John Smith said:
Hi Matt.
I am writting an OCX control, and a vb app for a computer telephony
application. I need to map the hardware return values which are defined in
the c++ header file, to constants in my VB app. I managed to cover most of
them but this one got me puzzled.
Here are a few lines from my .H file:
#define DE_RINGS 1 /* Rings received */
#define DE_SILON 2 /* Silence on */
#define DE_SILOF 3 /* Silenec off */
.
.
.
#define DM_RINGS ( 1 << (DE_RINGS - 1) )
#define DM_SILON ( 1 << (DE_SILON - 1) )
#define DM_SILOF ( 1 << (DE_SILOF - 1) )
In this ( << ) shift operation I do not see how it could rais any number by
any power. However, I setup some logging and this is what I got:
DE_SILOF=3, DM_SILOF=4
DE_LCOF=5, DM_LCOF=16
DE_WINK=6, DM_WINK=32
DE_DIGOFF=9, DM_DIGOFF=256
You are right it is raising 2 by the power of DE_XXXX values, but I just
don't see how.
Ok, I guess I'll explain how to compute binary to you.

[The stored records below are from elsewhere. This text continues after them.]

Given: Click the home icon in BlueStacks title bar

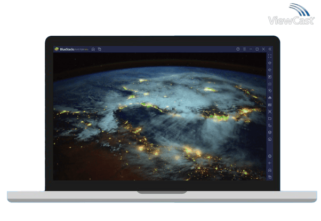Looking at the screenshot, I should pyautogui.click(x=93, y=49).
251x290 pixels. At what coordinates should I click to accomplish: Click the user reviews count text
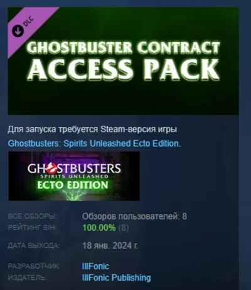tap(134, 216)
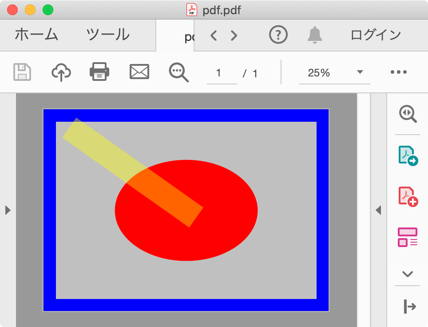Expand more tools with the ellipsis menu
The width and height of the screenshot is (428, 327).
tap(398, 72)
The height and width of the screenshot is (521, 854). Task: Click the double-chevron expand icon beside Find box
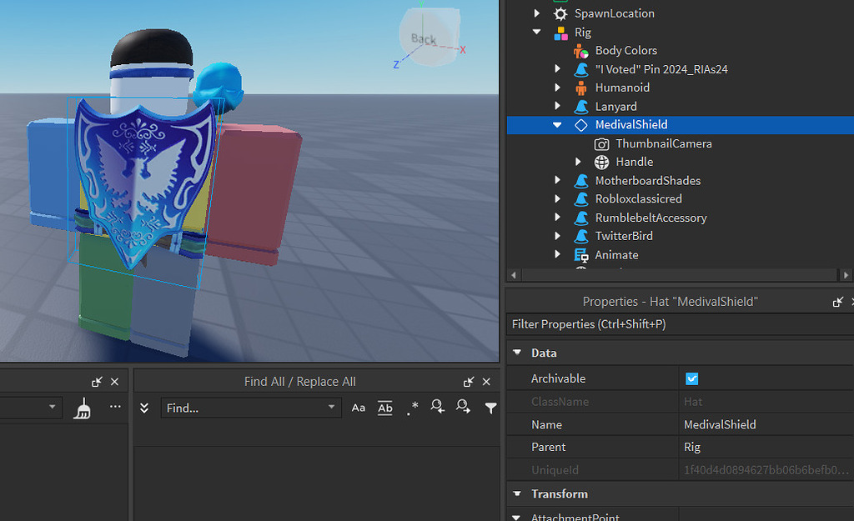[x=143, y=408]
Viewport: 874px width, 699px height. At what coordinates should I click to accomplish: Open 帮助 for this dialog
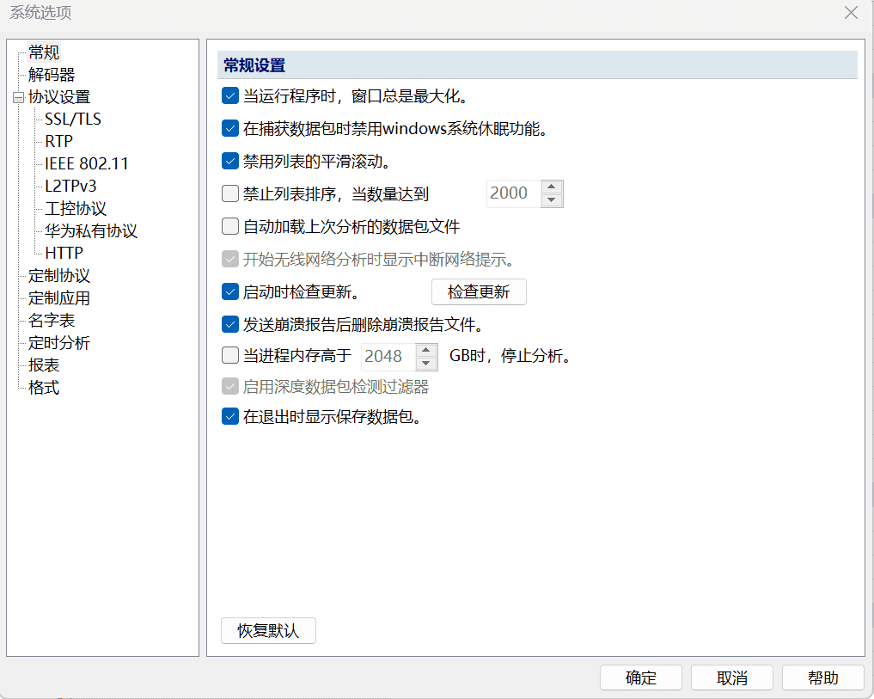pos(822,678)
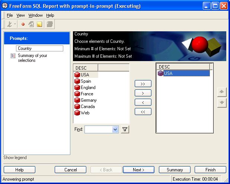Add all elements with >> button
230x184 pixels.
pos(143,84)
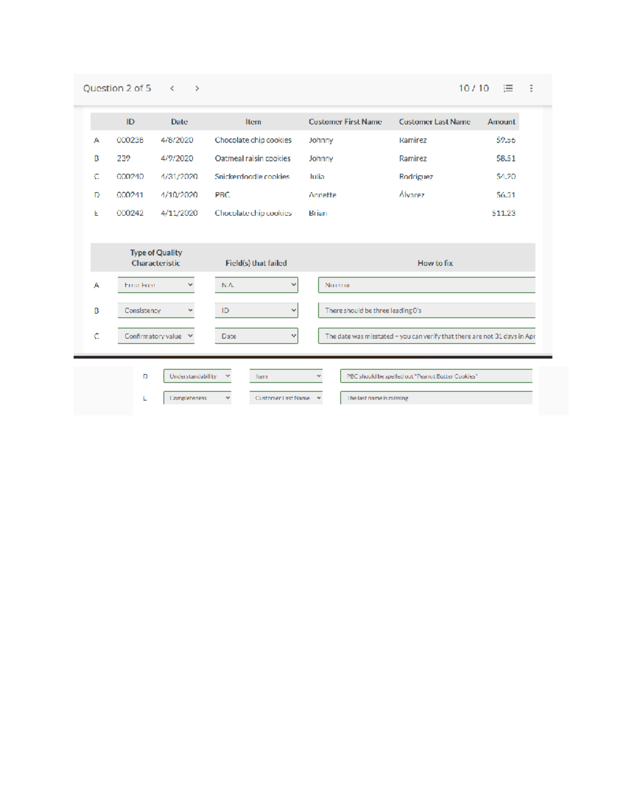Open row C 'Date' field dropdown
Screen dimensions: 626x810
256,336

When numbers are represented in a computer, they are stored in binary
(zeroes and ones, you've prob heard this in some intro to computers
course/book/site or something). Binary is only different from decimal in
the base that it represents numbers. Decimal is base-10, binary is base-2
(bi = 2). Each "digit" (bit to be exact) in binary represents a power of 2.
Just like each digit in decimal represents a power of 10. For example:
decimal = 32 = (3 * 10^1) + (2 * 10^0)
binary = 100000 = (1 * 2^5) + (0 * 2^4) + (0 * 2^3) + (0 * 2^2) + (0 * 2^1)
+ (0 * 2^0)
Both are equivalent to 32 in decimal.
Soooo, in binary, starting from the rightmost bit, each bit represents a
certain power of the base (starting w/ 0 which anything to the 0 power is
1). With binary this might be more help:
2^5 2^4 2^3 2^2 2^1 2^0
1 0 0 0 0 0
This is why 100000 is 32.
Now to apply this to your bitshift ( << ), what this operator does is take
whatever number is on the left side and shifts all the bits in that number
the number of places denoted by the number on the right side (filling in
empty spaces to the right with 0's). Example:
#define DE_RINGS 1
#define DE_SILON 2
#define DE_SILOF 3
this is the way that the values are represented in the computer
DE_RINGS = 1 = (1 * 2^0) = 1 in decimal
DE_SILON = 10 = (1 * 2^1) + (0 * 2^0) = 2
DE_SILOF = 11 = (1 * 2^1) + (1 * 2^0) = 3
So if you say
(1 << (DE_SILOF - 1))
(DE_SILOF - 1) == (3 - 1) == 2
(1 << 2) == 1 << 2 == take the binary representation of 1 and shift all the
bits two places to the left and fill in new places w/ 0's.
ie: 0001 (leading 0's just so that we know it's binary)
becomes 0100 or
(0 * 2^3) + (1 * 2^2) + (0 * 2^1) + (0 * 2^0)
that's why things are "raising 2 by the power of DE_XXXX values", because
the shift operation is just moving a 1 to a certain power of 2 in binary.
Hope that further clarifies all of our answers.
If you still have questions, you can do a google search for more detailed
info on these topics
I really appreciate your time.
Your Welcome,
Matt